Unlike in the Sovtransavto Holding case cited above, the Moldovan authorities have not addressed the Supreme Court with any requests regarding the proceedings in the present case. According to the Government, even the existence of any general remarks would not in any case lead to a violation of Article 6 in light of the Court’s treatment of the Romanian President’s statement in the case of Curutiu v. Romania (no. 29769/96, 22 October 2002).
As for the participation of judge N. on several occasions in the proceedings regarding the applicant, the Government stress that her participation was limited to preliminary matters which did not require her to take a stance on the substance of the case.
The Government submit that according to the Court’s case-law the profound knowledge of a case by a judge does not in itself raise an issue under Article 6 (De Cubber v. Belgium, judgment of 26 October 1984, Series A no. 86) and that the obligation to change the composition of the court each time an appeal is examined would unnecessarily prolong proceedings (Thomann v. Switzerland, judgment of 10 June 1996, Reports 1996-III).
The applicant emphasises that two of the judges of the Supreme Court (N. and S.) participated on several occasions at various stages of proceedings in the present case. It stresses that the participation of these two judges was not limited to preliminary matters but that they had to take a stance on the merits of the case.
The Court considers that the applicant has not substantiated its claim that the Supreme Court was not independent and impartial. The only evidence in support of that claim were the letters addressed to the Executive by foreign authorities and by Mr Doronin, a Member of Parliament. However, these letters were neither written by nor addressed to any judge of the Supreme Court of Justice or to the court as a whole.

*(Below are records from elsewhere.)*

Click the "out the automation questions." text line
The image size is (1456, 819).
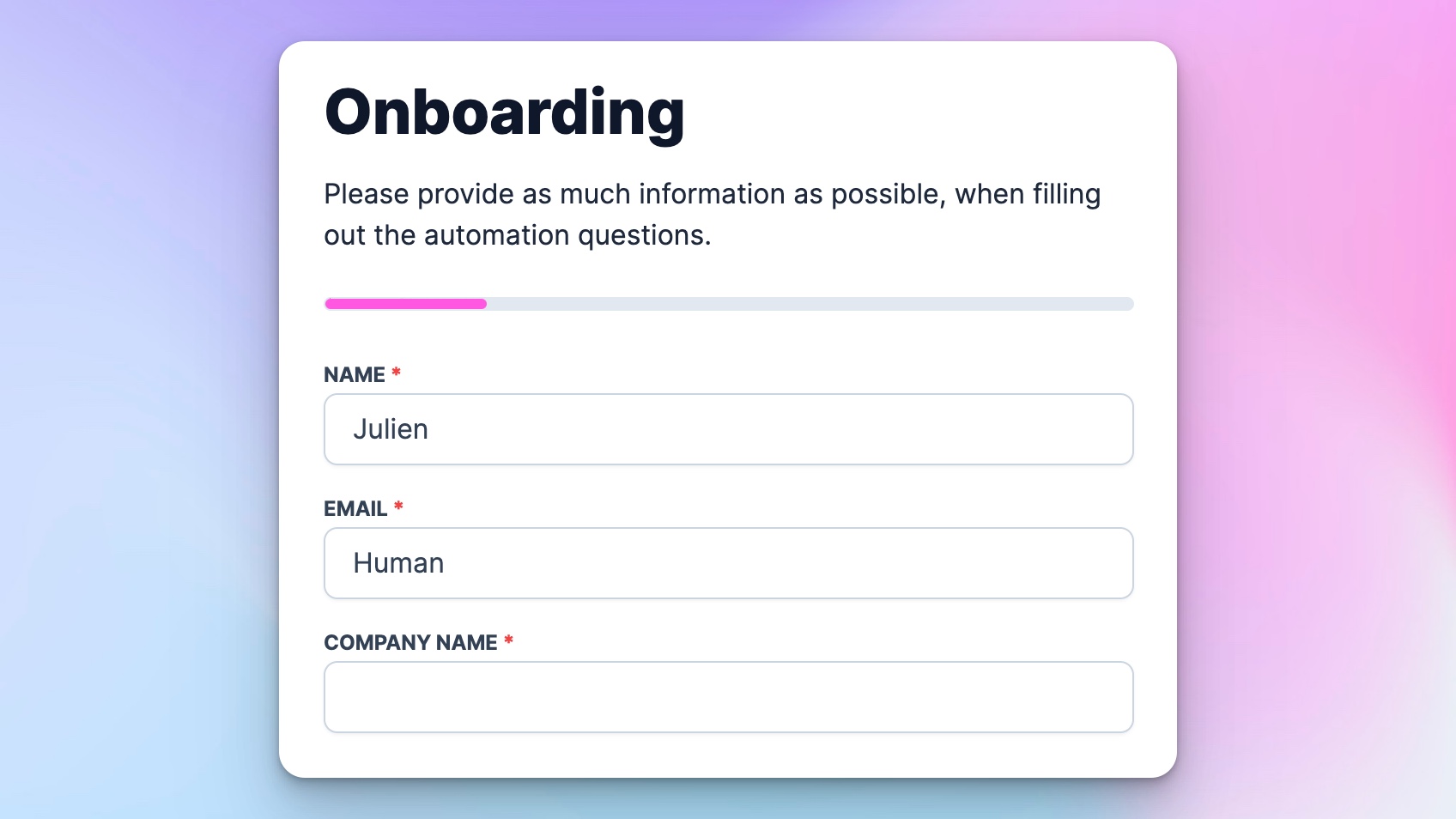[x=517, y=236]
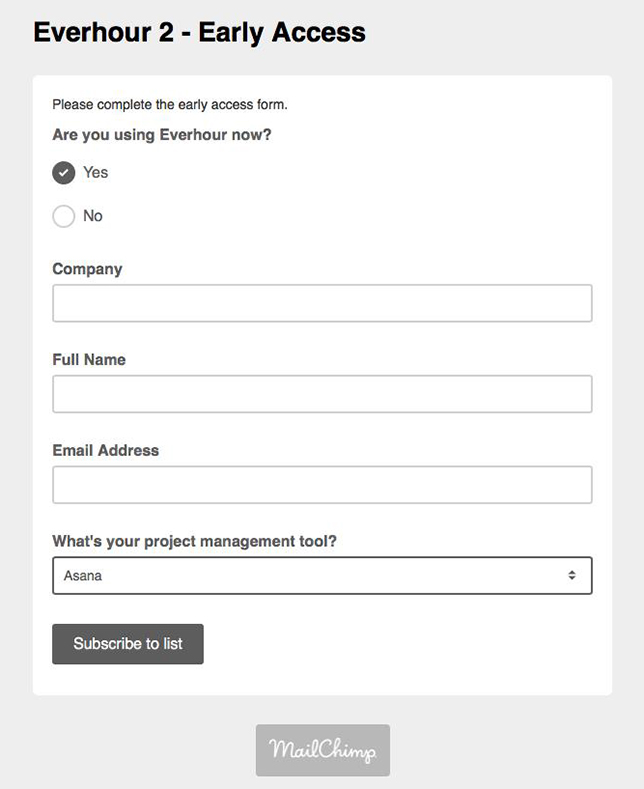The width and height of the screenshot is (644, 789).
Task: Click the Asana selected value text
Action: click(83, 576)
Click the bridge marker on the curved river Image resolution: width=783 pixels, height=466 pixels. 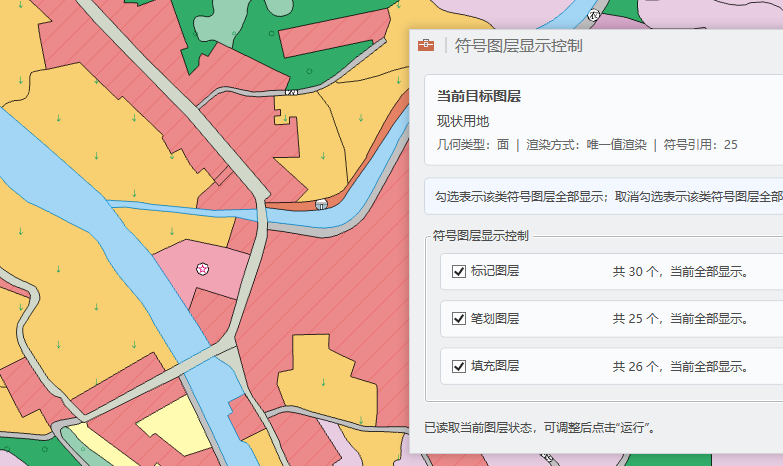pos(321,204)
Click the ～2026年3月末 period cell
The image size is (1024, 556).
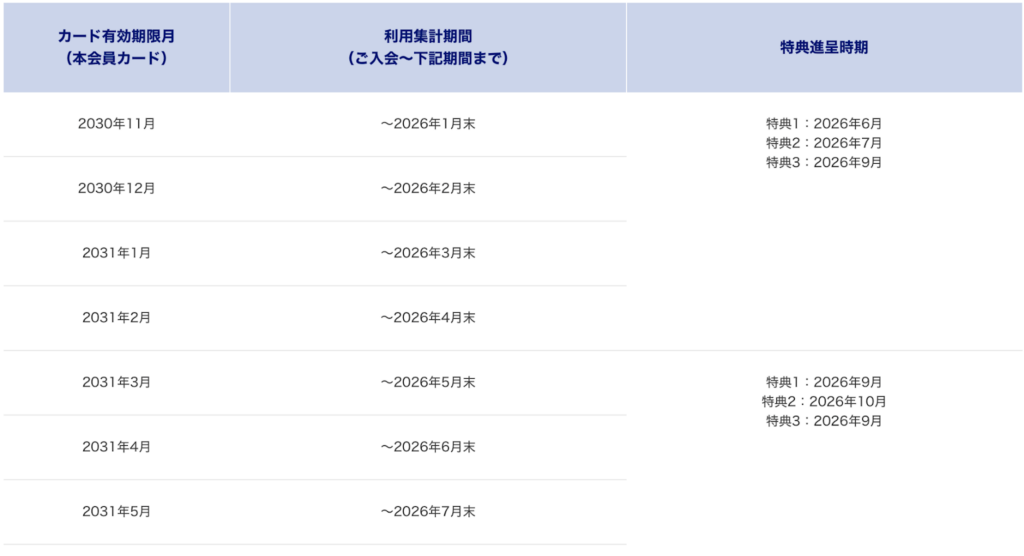tap(428, 253)
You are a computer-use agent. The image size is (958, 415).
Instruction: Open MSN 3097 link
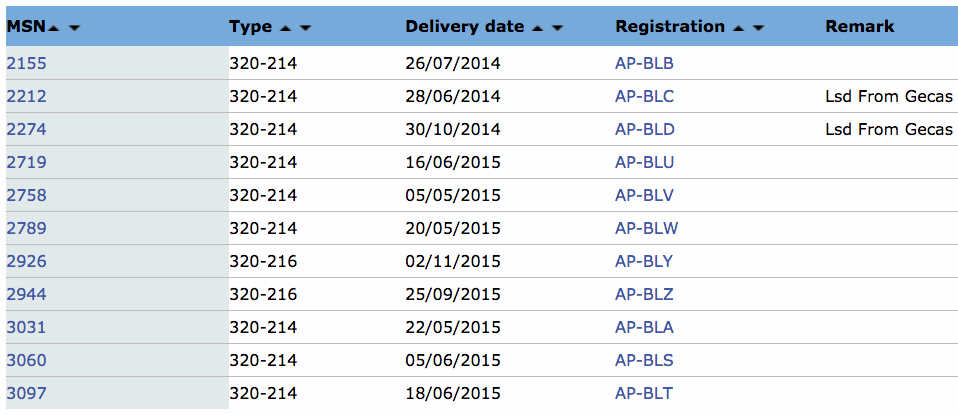click(26, 393)
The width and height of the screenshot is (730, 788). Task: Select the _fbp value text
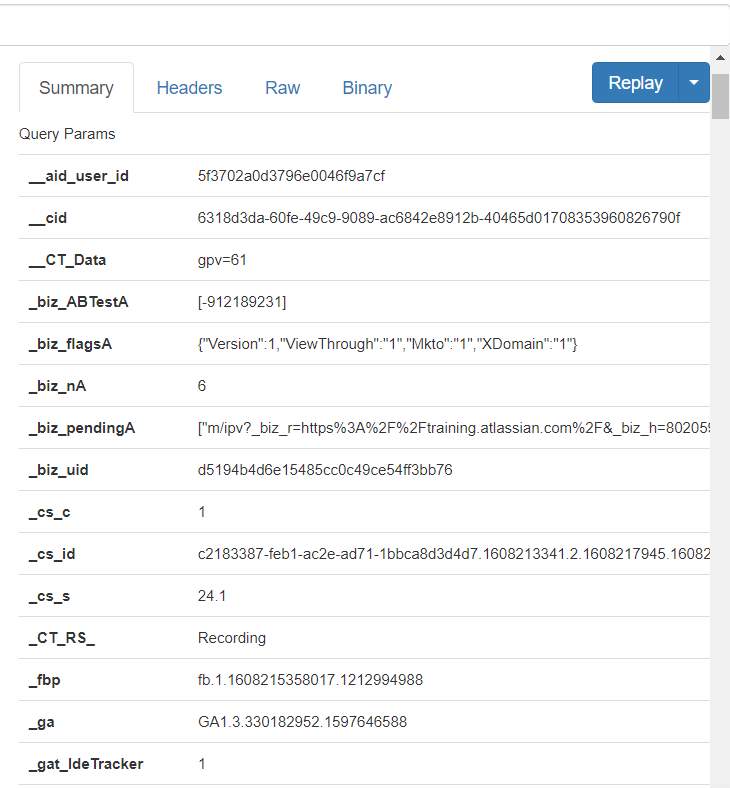(x=310, y=680)
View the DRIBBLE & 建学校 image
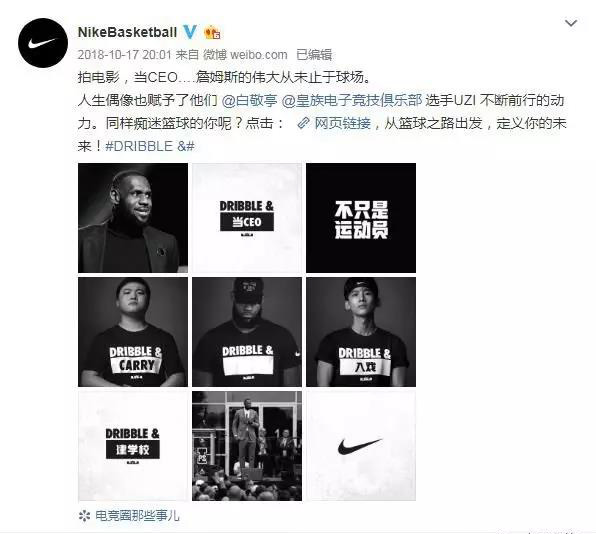The image size is (596, 534). click(x=133, y=446)
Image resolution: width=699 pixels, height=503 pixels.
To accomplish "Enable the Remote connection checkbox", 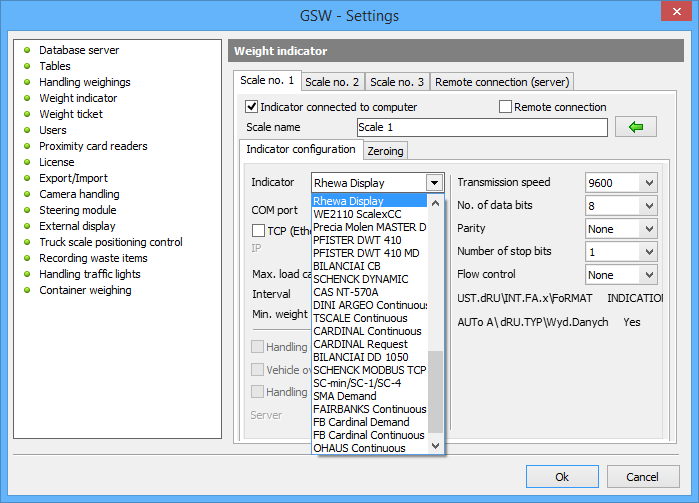I will 506,107.
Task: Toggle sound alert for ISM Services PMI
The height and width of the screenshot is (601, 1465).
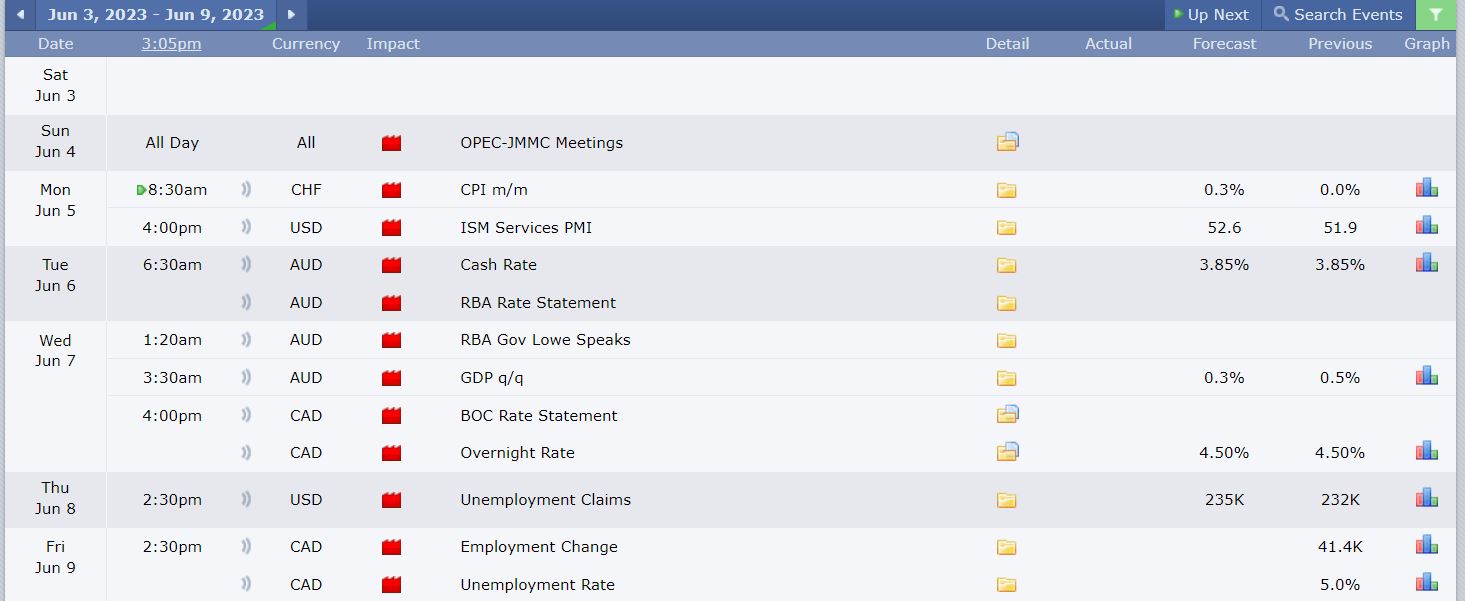Action: [x=246, y=228]
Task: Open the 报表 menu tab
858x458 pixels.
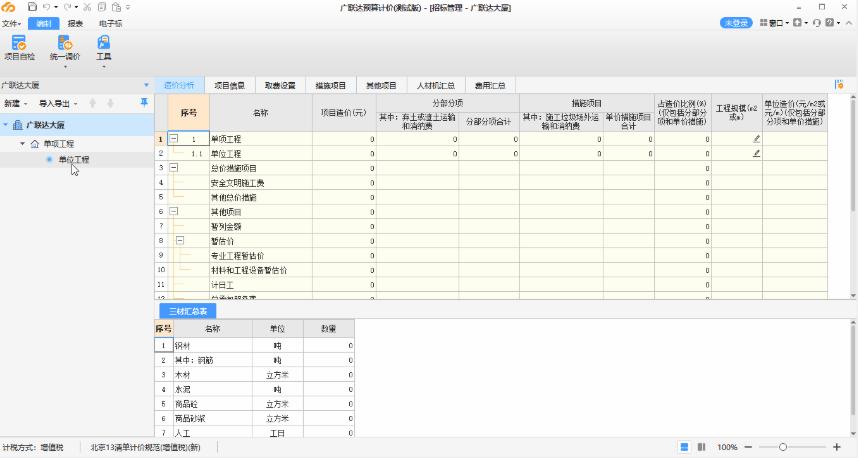Action: (75, 22)
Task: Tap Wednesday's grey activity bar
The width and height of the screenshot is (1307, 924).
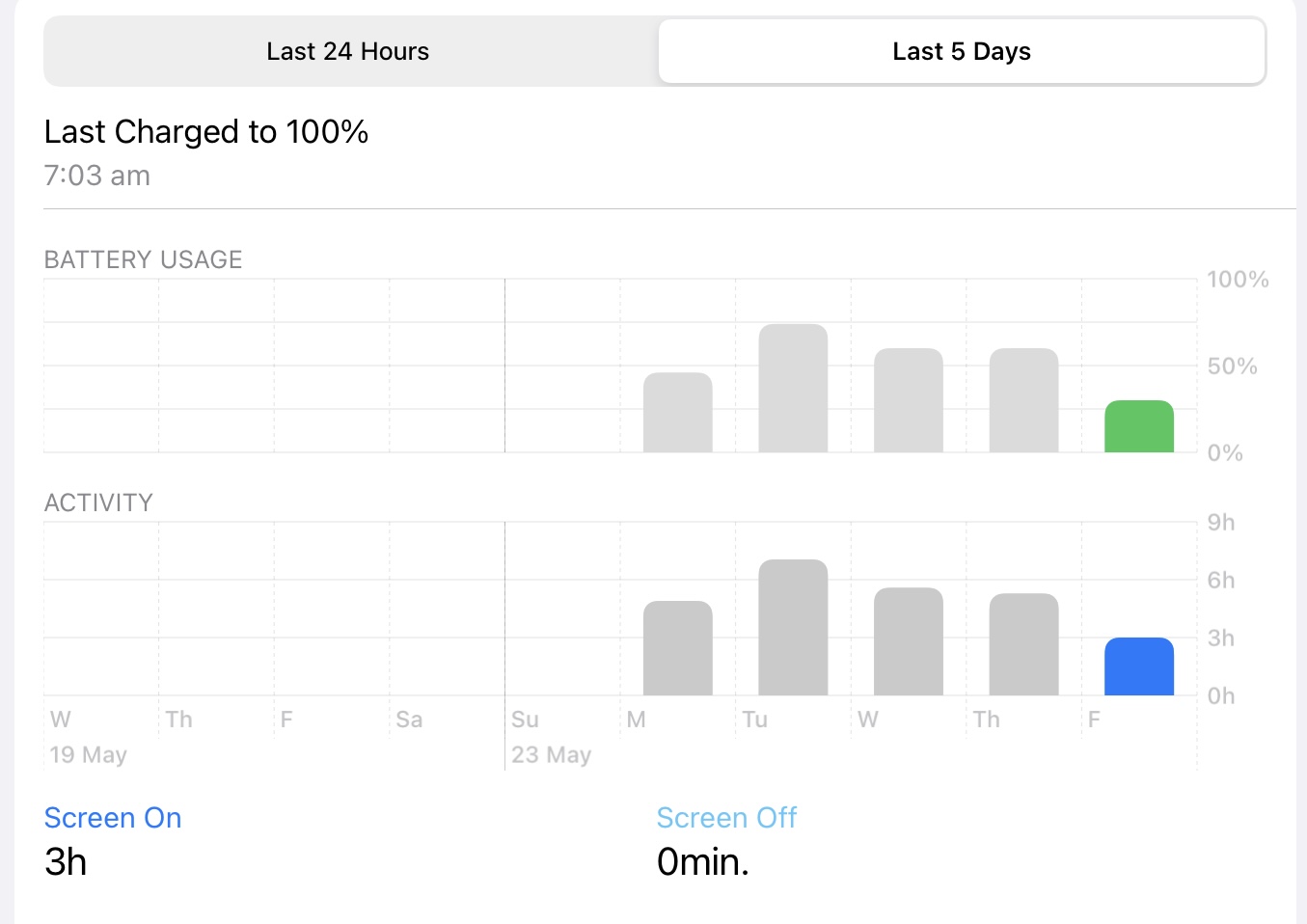Action: coord(908,641)
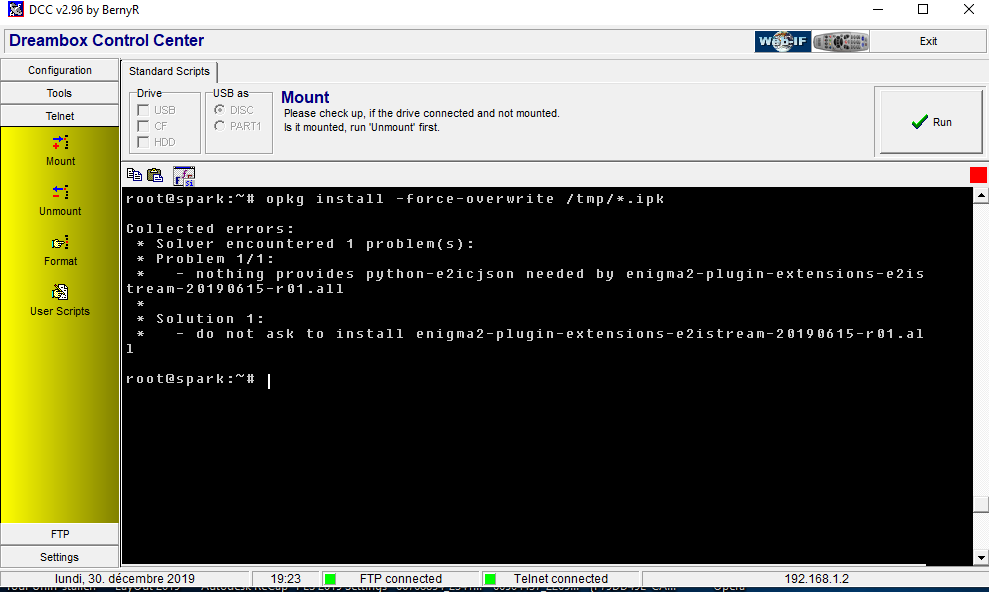
Task: Expand the FTP sidebar section
Action: coord(60,534)
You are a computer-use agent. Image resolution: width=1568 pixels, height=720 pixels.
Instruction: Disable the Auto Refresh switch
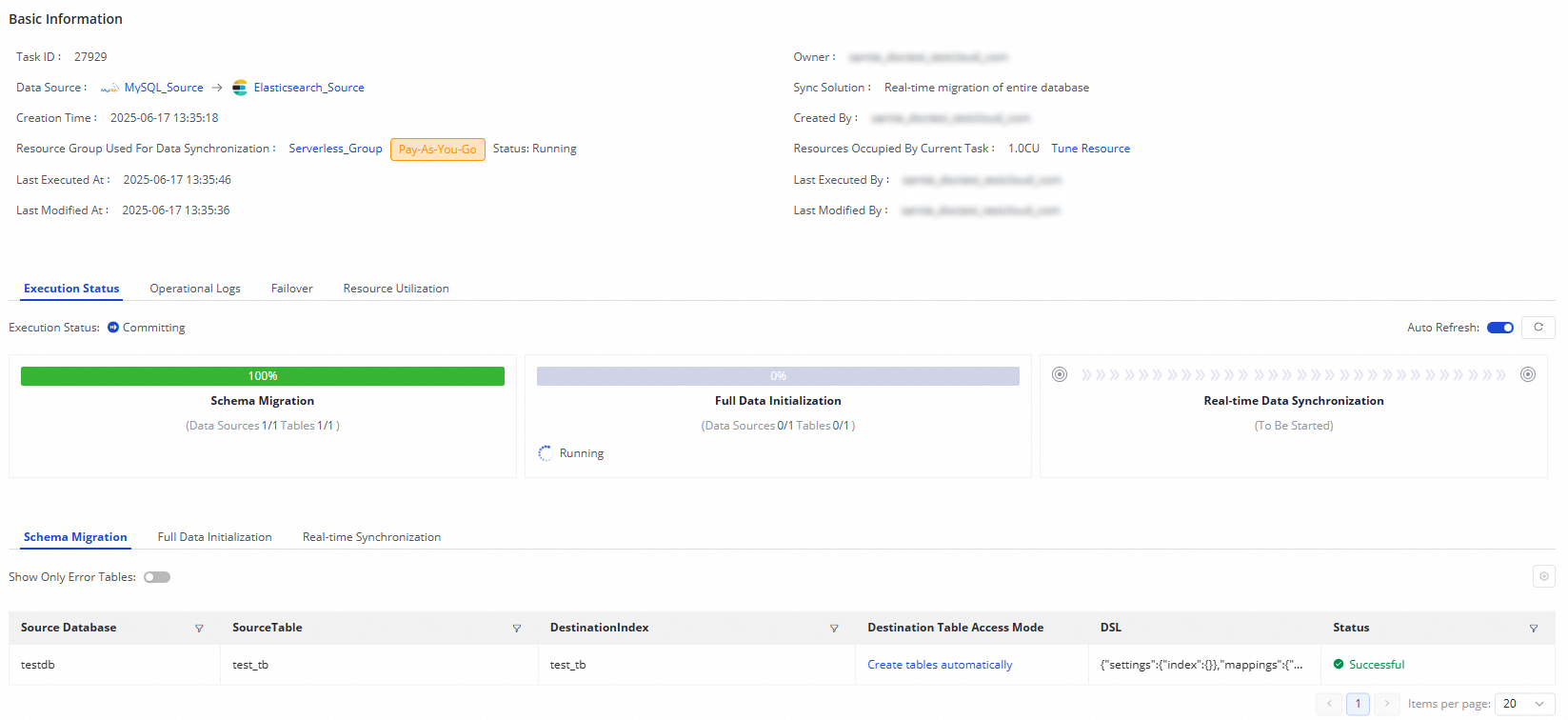click(1500, 328)
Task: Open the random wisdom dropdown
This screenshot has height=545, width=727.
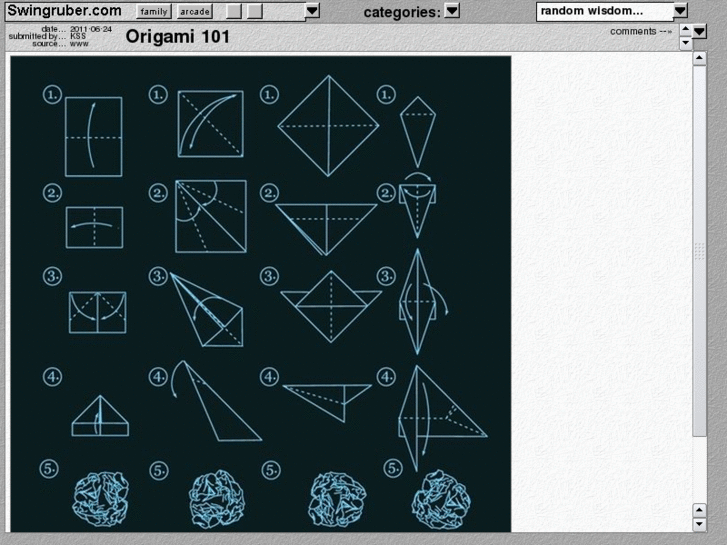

While the lack of reaction by the President of Moldova to Mr Doronin’s letter and a certain endorsement by the Minister of Justice of the other letter by countersigning it may, in view of the contents of those letters, give rise to doubts on the part of the applicant, there is no evidence of any influence being brought to bear by the Executive on the Supreme Court in the present case.
The Court also finds that the participation of judge N. on several occasions in the present case does not raise an issue under Article 6 § 1 of the Convention.
In all but one of the instances where she was involved the decisions taken were of a procedural nature, not requiring the judges to take a stance on the substance of the case: the freezing of property pending a decision of the court (9 April 2003), the quashing of the decision of the Supreme Court to accept the withdrawal of the annulment request made by the Prosecutor General (21 April 2003), as well as the rejection of the request for revision of the Supreme Court judgment (10 July 2003). Only the judgment of 23 April 2003 dealt with the substance of the case and those proceedings were the only ones in which judge N. expressed an opinion on the merits of the case.
It follows that this complaint must be rejected as manifestly ill-founded within the meaning of Article 35 § 3 of the Convention.
For these reasons, the Court
Declares admissible, by a majority, without prejudging the merits, the applicant’s complaint under Article 6 § 1 and Article 1 of Protocol 1 to the Convention about the annulment of the judgment of 22-23 October 1992;
Declares inadmissible, unanimously, the applicant’s complaint regarding the independence and impartiality of the Supreme Court.